I found a fix for my issue.
The official release notes mention
Enabled the nvidia-drm fbdev=1 option by default. When supported by the kernel and the nvidia-drm modeset=1 option is enabled, nvidia-drm will replace the system’s framebuffer console with one driven by DRM.
This feature can be disabled by setting fbdev=0.
I don’t have any monitor connected to the GPU so there shouldn’t be any need for this. I added options nvidia-drm fbdev=0
in /etc/modprobe/nvidia.conf and the power consumption went down from 18W to 7W on the next boot.
That also seemed to have fixed some flickering I started to notice during the boot sequence.

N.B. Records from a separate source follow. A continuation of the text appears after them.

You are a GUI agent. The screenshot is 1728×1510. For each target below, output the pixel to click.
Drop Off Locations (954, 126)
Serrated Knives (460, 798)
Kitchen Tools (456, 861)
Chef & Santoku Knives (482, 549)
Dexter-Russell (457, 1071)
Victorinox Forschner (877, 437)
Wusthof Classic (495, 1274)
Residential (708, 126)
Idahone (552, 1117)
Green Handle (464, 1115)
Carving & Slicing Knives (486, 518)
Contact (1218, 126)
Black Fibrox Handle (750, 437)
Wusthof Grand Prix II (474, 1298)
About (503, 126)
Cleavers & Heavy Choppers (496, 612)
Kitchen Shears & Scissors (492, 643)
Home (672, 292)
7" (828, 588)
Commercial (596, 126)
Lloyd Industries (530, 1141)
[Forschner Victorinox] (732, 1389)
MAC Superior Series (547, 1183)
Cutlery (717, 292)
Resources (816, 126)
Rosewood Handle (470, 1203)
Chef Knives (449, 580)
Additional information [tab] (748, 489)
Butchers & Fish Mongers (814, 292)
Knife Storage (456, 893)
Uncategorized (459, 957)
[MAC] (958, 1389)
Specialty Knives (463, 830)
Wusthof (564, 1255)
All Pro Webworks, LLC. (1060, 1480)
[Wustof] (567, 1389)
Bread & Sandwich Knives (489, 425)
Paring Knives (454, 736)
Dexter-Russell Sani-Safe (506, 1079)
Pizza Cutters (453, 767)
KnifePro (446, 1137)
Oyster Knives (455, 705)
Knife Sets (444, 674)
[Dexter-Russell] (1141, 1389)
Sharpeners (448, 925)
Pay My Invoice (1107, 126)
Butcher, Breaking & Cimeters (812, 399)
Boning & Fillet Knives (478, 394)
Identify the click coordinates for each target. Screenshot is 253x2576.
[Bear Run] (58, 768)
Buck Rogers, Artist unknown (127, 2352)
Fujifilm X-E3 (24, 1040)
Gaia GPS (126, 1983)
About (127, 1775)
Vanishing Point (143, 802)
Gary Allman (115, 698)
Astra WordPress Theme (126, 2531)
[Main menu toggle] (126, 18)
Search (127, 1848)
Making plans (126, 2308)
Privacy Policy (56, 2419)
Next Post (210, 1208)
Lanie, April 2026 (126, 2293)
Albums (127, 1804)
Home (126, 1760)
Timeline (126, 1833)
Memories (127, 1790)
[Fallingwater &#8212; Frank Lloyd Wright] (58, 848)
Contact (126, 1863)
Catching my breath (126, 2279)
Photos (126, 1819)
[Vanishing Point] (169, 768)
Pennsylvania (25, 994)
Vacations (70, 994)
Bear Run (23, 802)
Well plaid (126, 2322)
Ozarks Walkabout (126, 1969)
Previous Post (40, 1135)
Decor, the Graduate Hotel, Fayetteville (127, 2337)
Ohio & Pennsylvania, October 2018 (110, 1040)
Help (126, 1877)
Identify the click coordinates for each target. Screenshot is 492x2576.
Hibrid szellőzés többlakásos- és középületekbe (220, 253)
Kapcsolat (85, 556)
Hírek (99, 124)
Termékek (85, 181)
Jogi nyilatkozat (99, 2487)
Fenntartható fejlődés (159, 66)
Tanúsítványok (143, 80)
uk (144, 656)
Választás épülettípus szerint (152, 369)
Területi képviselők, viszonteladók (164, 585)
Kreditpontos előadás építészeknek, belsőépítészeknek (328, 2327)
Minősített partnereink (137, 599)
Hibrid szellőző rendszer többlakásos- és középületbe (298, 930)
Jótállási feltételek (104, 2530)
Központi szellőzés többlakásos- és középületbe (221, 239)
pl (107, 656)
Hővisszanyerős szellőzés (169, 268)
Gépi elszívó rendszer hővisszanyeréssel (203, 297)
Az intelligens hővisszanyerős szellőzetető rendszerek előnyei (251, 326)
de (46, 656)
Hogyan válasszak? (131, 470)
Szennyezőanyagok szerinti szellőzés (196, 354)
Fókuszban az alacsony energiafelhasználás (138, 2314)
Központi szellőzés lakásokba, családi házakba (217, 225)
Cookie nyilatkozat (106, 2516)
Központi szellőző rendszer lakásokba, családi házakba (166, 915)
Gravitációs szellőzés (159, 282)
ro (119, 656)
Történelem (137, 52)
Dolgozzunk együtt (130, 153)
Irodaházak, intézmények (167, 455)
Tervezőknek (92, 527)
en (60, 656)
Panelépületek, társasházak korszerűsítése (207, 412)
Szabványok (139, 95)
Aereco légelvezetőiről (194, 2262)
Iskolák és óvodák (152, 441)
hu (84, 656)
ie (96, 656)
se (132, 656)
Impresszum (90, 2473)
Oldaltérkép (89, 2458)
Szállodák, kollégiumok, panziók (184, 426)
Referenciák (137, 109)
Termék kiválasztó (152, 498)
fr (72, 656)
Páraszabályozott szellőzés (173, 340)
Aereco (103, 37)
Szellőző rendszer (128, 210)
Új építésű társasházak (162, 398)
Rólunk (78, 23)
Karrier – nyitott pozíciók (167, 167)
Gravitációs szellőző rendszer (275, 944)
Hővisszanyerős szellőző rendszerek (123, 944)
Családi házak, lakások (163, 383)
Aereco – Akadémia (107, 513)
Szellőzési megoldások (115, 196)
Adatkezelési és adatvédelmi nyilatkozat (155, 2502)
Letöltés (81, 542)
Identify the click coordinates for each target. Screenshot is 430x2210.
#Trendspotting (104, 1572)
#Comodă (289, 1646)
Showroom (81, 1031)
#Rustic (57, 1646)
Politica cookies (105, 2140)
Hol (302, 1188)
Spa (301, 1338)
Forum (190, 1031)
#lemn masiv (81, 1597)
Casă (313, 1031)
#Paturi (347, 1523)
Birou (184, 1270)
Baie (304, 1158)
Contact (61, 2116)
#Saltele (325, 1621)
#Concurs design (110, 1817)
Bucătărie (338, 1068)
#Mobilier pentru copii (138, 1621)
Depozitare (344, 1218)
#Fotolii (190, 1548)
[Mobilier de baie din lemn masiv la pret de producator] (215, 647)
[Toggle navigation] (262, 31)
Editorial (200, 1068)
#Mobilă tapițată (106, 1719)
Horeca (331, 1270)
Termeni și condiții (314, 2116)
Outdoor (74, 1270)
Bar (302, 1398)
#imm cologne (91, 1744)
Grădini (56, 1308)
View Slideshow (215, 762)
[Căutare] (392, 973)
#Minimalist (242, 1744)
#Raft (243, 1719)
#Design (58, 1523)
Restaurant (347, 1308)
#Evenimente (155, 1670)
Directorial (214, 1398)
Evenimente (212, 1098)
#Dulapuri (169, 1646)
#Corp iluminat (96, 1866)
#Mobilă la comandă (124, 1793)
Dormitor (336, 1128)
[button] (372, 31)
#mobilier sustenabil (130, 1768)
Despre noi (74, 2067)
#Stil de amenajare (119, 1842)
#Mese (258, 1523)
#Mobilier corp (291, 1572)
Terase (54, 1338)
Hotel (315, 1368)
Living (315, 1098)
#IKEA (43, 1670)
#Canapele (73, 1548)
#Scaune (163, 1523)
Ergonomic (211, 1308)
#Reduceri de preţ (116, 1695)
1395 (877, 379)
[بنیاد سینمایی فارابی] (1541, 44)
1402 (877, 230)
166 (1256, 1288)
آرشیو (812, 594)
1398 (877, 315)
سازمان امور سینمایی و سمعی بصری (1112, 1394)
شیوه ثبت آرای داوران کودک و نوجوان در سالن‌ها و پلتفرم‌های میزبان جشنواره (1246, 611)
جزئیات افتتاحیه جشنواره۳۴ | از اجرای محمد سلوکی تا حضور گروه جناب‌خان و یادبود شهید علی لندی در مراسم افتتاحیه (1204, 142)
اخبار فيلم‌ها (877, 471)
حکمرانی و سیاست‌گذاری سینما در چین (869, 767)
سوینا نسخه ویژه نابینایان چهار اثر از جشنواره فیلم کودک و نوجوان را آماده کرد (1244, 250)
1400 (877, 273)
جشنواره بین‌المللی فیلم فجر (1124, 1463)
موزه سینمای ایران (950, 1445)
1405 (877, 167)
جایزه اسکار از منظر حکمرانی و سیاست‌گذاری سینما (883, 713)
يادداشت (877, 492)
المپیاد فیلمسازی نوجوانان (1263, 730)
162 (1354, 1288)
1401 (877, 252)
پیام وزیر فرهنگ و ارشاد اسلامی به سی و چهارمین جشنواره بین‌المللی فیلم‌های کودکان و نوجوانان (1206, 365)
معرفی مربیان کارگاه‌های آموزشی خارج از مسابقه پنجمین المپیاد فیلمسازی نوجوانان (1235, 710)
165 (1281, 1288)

+-----------------------------------------------------------------------------------------+
| NVIDIA-SMI 570.86.15 Driver Version: 570.86.15 CUDA Version: 12.8 |
|-----------------------------------------+------------------------+----------------------+
| GPU Name Persistence-M | Bus-Id Disp.A | Volatile Uncorr. ECC |
| Fan Temp Perf Pwr:Usage/Cap | Memory-Usage | GPU-Util Compute M. |
| | | MIG M. |
|=========================================+========================+======================|
| 0 NVIDIA GeForce RTX 3080 Ti Off | 00000000:01:00.0 Off | N/A |
| 0% 41C P8 7W / 200W | 2MiB / 12288MiB | 0% Default |
| | | N/A |
+-----------------------------------------+------------------------+----------------------+
@damob7890 and potentially @morgwai666 pretty sure this option would work for you too since you have an otherwise completely empty workload on your GPUs like I do.